━━━━━ SOURCE EXTRACT ━━━━━
The compiler is not always happy with the above conversion

Take bits:

pub fn bits<I, O, E1, E2, P>(mut parser: P) -> impl FnMut(I) -> IResult<I, O, E2>
where
  E1: ParseError<(I, usize)> + ErrorConvert<E2>,
  E2: ParseError<I>,
  I: Slice<RangeFrom<usize>>,
  P: FnMut((I, usize)) -> IResult<(I, usize), O, E1>,
{
  move |input: I| match parser((input, 0)) {
    Ok(((rest, offset), result)) => {
      // If the next byte has been partially read, it will be sliced away as well.
      // The parser functions might already slice away all fully read bytes.
      // That's why `offset / 8` isn't necessarily needed at all times.
      let remaining_bytes_index = offset / 8 + if offset % 8 == 0 { 0 } else { 1 };
      Ok((rest.slice(remaining_bytes_index..), result))
    }
    Err(Err::Incomplete(n)) => Err(Err::Incomplete(n.map(|u| u.get() / 8 + 1))),
    Err(Err::Error(e)) => Err(Err::Error(e.convert())),
    Err(Err::Failure(e)) => Err(Err::Failure(e.convert())),
  }
}

When I transform this as described above, you get:

pub fn bits<P>(parser: P) -> Bits<P> {
  Bits { parser }
}

/// Implementation of [`bits`]
pub struct Bits<P> {
  parser: P,
}

impl<I, O, E1, E2, P> Parser<I, O, E2> for Bits<P>
where
  E1: ParseError<(I, usize)> + ErrorConvert<E2>,
  E2: ParseError<I>,
  I: Slice<RangeFrom<usize>>,
  P: Parser<(I, usize), O, E1>,
{
  fn parse(&mut self, input: I) -> IResult<I, O, E2> {
    match self.parser((input, 0)) {
      Ok(((rest, offset), result)) => {
        // If the next byte has been partially read, it will be sliced away as well.
━━━━━ SUPPLIED MATERIAL ━━━━━
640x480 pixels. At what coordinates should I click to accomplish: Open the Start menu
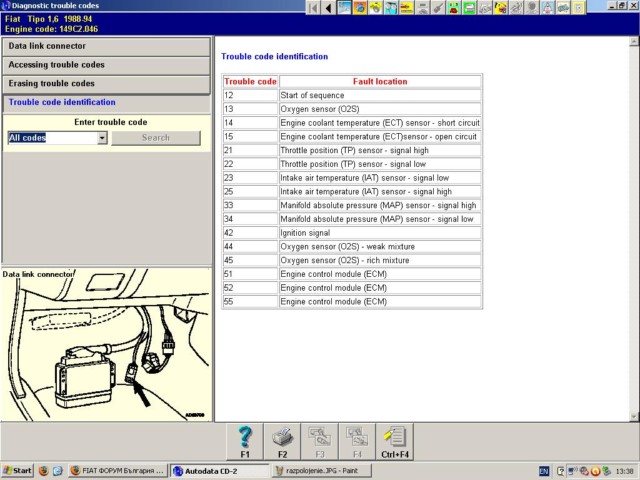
━━━━━
TASKS TO PERFORM
(a) In the Rust parser excerpt, what happens to the next byte if it has been partially read?
(b) Please finish writing out the Rust parser excerpt, picking up right after its last line.
The data has no role in this work.

RESULTS IN ORDER
(a) It will be sliced away as well.

(b)
        // The parser functions might already slice away all fully read bytes.
        // That's why `offset / 8` isn't necessarily needed at all times.
        let remaining_bytes_index = offset / 8 + if offset % 8 == 0 { 0 } else { 1 };
        Ok((rest.slice(remaining_bytes_index..), result))
      }
      Err(Err::Incomplete(n)) => Err(Err::Incomplete(n.map(|u| u.get() / 8 + 1))),
      Err(Err::Error(e)) => Err(Err::Error(e.convert())),
      Err(Err::Failure(e)) => Err(Err::Failure(e.convert())),
    }
  }
}

but this fails because of

$ cargo check
    Checking nom v7.1.1 (/home/epage/src/personal/nom-experimental)
error[E0207]: the type parameter `E1` is not constrained by the impl trait, self type, or predicates
  --> src/bits/mod.rs:50:12
   |
50 | impl<I, O, E1, E2, P> Parser<I, O, E2> for Bits<P>
   |            ^^ unconstrained type parameter

For more information about this error, try `rustc --explain E0207`.
error: could not compile `nom` due to previous error

We cannot constrain E1 through the P constraint.

Normally, this would be handled by adding PhantomData to Bits but the only way I see to do that is by making Bits aware of the Parser trait but that fails in our goal of being independent of the trait so that multiple *Parser traits can be implemented.

Running rustc --explain E0207, we get this:

Any type parameter of an `impl` must meet at least one of
the following criteria:

 - it appears in the _implementing type_ of the impl, e.g. `impl<T> Foo<T>`
 - for a trait impl, it appears in the _implemented trait_, e.g.
   `impl<T> SomeTrait<T> for Foo`
 - it is bound as an associated type, e.g. `impl<T, U> SomeTrait for T
   where T: AnotherTrait<AssocType=U>`

While Parser<_,. E1> doesn't seem to be sufficient, it sounds like Parser<I=_, O=_, E=E1> might be. So I guess the next step is to test the feasibility of switching the generic parameters for Parser to associated types. I believe I at least needs to be generic.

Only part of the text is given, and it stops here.